Quick wins and strategic planning
Very well you might think, but you’re also expected to deliver. It will boost your self-confidence, your boss will relax as you’ve demonstrated she has made the right decision by hiring you. Everybody will be much happier and more relaxed.
Good news: everybody wants you to succeed. So you have a strong hand and a fresh perspective on old problems. The only trick is to pick the right thing to deliver. My tip is to look for the simple, visible problems. With the accent is on simple. Something purely tactical, don’t be greedy, delivering a quick win will give you the leverage to push those big strategic changes when you need to.
Near month 3, when you get a good understanding of what your management expect you to do, you can consolidate a strategic vision for your team or department. Communicate it clearly and explain it repeatedly. Be on the outlook for ideas that would help you fulfil this vision.
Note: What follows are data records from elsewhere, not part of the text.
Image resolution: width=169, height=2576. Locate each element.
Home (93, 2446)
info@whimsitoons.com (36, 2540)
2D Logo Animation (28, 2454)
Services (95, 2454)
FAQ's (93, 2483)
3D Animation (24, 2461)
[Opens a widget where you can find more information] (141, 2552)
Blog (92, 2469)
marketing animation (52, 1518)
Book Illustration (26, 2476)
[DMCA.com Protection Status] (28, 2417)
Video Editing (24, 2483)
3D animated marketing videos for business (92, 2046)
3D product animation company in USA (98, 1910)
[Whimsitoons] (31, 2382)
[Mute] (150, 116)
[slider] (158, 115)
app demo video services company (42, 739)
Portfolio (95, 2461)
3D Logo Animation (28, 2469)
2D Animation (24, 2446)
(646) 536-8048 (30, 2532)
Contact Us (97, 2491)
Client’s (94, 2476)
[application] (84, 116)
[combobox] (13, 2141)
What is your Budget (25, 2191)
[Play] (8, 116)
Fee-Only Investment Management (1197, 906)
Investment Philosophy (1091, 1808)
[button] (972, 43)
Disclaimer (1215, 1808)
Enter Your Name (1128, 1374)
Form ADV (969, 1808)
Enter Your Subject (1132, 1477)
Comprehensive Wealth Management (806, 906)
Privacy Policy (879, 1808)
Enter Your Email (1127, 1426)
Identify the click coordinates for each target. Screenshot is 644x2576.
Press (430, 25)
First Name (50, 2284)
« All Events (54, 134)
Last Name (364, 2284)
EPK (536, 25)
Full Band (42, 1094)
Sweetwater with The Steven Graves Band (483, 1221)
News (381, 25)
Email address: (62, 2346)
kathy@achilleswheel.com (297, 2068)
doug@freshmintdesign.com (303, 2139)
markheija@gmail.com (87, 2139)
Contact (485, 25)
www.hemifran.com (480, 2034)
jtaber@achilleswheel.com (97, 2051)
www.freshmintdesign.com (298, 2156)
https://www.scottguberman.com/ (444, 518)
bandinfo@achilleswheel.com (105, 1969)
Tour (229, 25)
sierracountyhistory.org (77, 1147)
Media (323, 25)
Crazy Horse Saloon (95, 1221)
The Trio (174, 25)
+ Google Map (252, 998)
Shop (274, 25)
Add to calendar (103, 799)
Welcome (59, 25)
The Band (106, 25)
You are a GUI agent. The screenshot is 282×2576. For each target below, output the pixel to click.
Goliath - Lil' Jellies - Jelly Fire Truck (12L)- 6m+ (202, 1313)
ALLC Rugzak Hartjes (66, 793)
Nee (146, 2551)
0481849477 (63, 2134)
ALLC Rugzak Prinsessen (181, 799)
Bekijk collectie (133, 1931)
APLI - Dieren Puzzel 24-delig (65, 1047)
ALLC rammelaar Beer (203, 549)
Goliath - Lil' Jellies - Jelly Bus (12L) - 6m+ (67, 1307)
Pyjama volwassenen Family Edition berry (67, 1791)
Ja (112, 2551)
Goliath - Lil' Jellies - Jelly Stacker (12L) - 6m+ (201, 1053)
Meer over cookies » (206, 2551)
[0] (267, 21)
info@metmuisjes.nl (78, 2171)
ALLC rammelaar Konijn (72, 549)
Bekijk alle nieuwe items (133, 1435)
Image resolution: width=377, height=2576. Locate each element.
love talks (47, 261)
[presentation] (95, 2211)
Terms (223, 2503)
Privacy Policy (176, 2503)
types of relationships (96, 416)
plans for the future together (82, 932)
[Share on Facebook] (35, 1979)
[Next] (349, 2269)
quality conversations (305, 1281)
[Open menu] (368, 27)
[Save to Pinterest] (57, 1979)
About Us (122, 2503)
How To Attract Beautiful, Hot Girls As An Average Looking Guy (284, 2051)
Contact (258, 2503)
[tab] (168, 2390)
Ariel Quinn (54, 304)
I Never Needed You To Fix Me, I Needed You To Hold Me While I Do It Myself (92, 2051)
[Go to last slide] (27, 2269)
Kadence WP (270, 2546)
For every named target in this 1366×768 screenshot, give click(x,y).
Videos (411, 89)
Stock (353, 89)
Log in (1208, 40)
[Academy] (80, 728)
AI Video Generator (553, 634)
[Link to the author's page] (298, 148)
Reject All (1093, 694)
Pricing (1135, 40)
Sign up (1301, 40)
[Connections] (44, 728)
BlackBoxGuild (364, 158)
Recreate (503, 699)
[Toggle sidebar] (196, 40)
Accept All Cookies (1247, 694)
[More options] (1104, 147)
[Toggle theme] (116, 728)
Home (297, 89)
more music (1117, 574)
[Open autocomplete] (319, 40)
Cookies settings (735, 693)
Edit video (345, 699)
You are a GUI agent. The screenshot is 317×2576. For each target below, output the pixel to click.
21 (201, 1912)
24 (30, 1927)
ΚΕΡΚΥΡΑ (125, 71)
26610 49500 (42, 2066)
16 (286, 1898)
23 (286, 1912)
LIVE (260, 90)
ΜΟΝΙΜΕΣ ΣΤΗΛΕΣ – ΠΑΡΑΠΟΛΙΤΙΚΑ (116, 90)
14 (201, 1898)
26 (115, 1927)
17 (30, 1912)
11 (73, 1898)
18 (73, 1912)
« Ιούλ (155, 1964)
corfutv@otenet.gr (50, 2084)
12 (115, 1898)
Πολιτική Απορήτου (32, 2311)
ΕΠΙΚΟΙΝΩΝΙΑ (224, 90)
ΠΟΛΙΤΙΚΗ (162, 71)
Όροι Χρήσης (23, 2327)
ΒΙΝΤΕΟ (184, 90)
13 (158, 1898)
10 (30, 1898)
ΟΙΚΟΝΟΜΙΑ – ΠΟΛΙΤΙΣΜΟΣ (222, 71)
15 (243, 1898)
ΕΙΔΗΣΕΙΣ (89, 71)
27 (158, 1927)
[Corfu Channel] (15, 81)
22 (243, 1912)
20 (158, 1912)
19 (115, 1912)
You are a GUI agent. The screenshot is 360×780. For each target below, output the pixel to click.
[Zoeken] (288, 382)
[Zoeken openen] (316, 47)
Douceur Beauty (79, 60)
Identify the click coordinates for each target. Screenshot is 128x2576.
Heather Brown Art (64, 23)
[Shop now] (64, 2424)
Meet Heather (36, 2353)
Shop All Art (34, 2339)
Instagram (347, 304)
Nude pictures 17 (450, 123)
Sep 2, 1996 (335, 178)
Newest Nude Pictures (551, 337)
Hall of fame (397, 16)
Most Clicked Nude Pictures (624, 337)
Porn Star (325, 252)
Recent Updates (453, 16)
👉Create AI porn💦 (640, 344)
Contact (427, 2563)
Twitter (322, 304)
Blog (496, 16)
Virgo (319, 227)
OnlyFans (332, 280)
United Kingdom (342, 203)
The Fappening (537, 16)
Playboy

Pick your teams brains at all levels, get things moving, and don’t commit until you have heard all the ideas.
Month by month:
- Month 1: Refrain, restrain, abstain … any decision in this month is probably rushed. Clarify your role, your boss’s expectations, your customers burning needs desires, your team situation. Hear everybody from CEO to intern. Understand the systems and your customers needs. Identify tactical quick wins. Start taking notes for future strategic plans.
- Month 2: Pressure for delivery increases, start flexing your muscles with one or two quick wins. Start digging where you see strategic potential but stay clear from any great plan. Keep building relationships at all levels. Your teams will have decided to trust you or not, be open with them, explain what you do and where you want the team to go.
- Month 3: You have a lot of data and ideas, you’ve been planning. Hopefully the quick wins are ticking along, now is the time to get feedback on your more strategic ideas and to listen to reactions. Keep building partnerships with your customers, trust with your team, and tight relationships with your bosses.
After month 3, you should have build a sound reputation for yourself and be ready for the challenges ahead. That was the first chapter and the pace is now set for your future in this role. Of course you can at anytime turn things around one way or the other, but making a good start is an enormous advantage.
Companies are usually clueless as to how to help you reach your full potential in the first few months. So make sure you get the support you need. A mentor or a coach, internally or externally, can help you follow your own plan. If you can’t, try to discuss your progress in your new job with someone you trust. It will help you recognise unexpected options and avoid traps on your way.
I would love to hear about you, what tricks and tips do you have to make the most of your first 100 days?